**Exercise aim**.
Each line of the records below that includes "height" adds one to the count; state the final count by itself.

**Listed entries**.
########################################
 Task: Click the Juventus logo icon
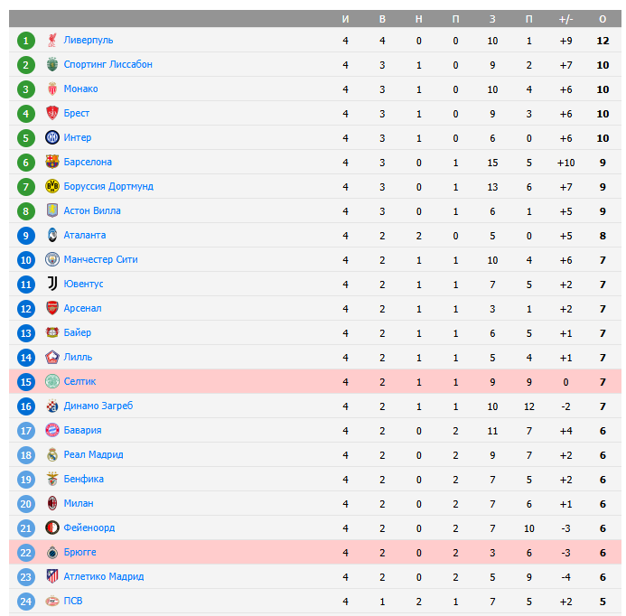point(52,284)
########################################
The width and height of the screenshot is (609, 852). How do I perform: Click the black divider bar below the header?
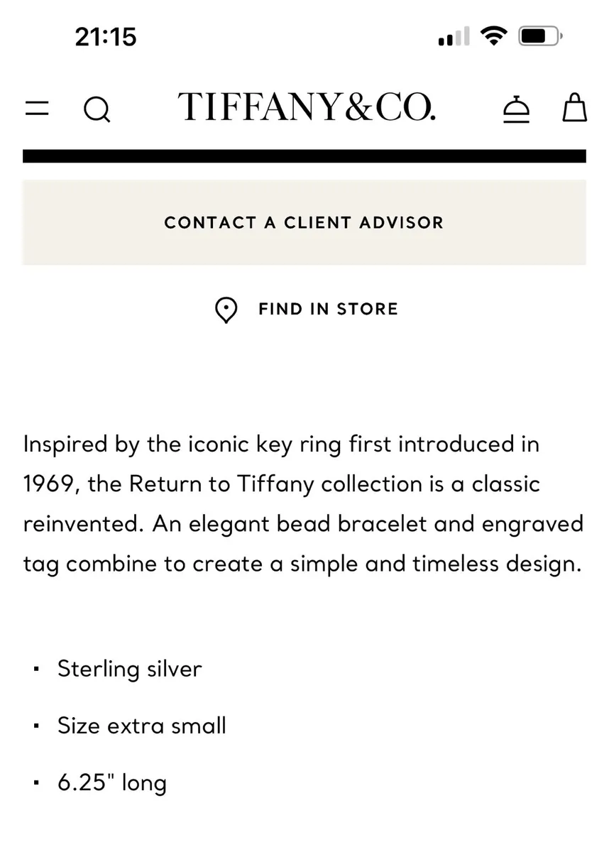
########################################
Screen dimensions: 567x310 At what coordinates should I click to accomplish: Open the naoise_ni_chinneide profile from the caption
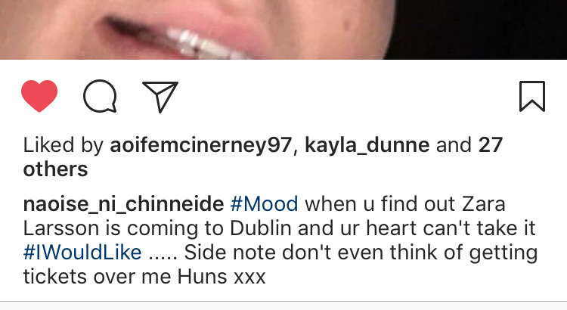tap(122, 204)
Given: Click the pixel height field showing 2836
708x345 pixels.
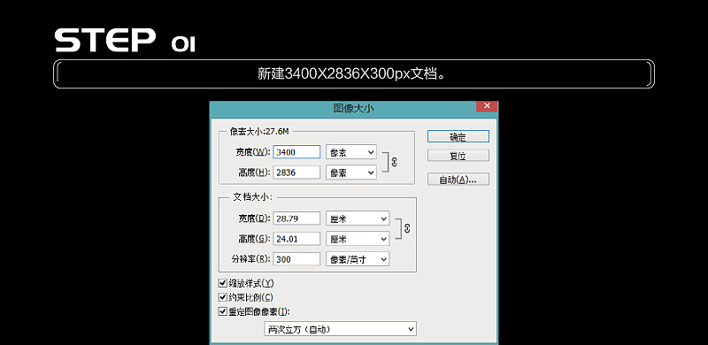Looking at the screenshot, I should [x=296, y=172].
########################################
**Result of the task**.
2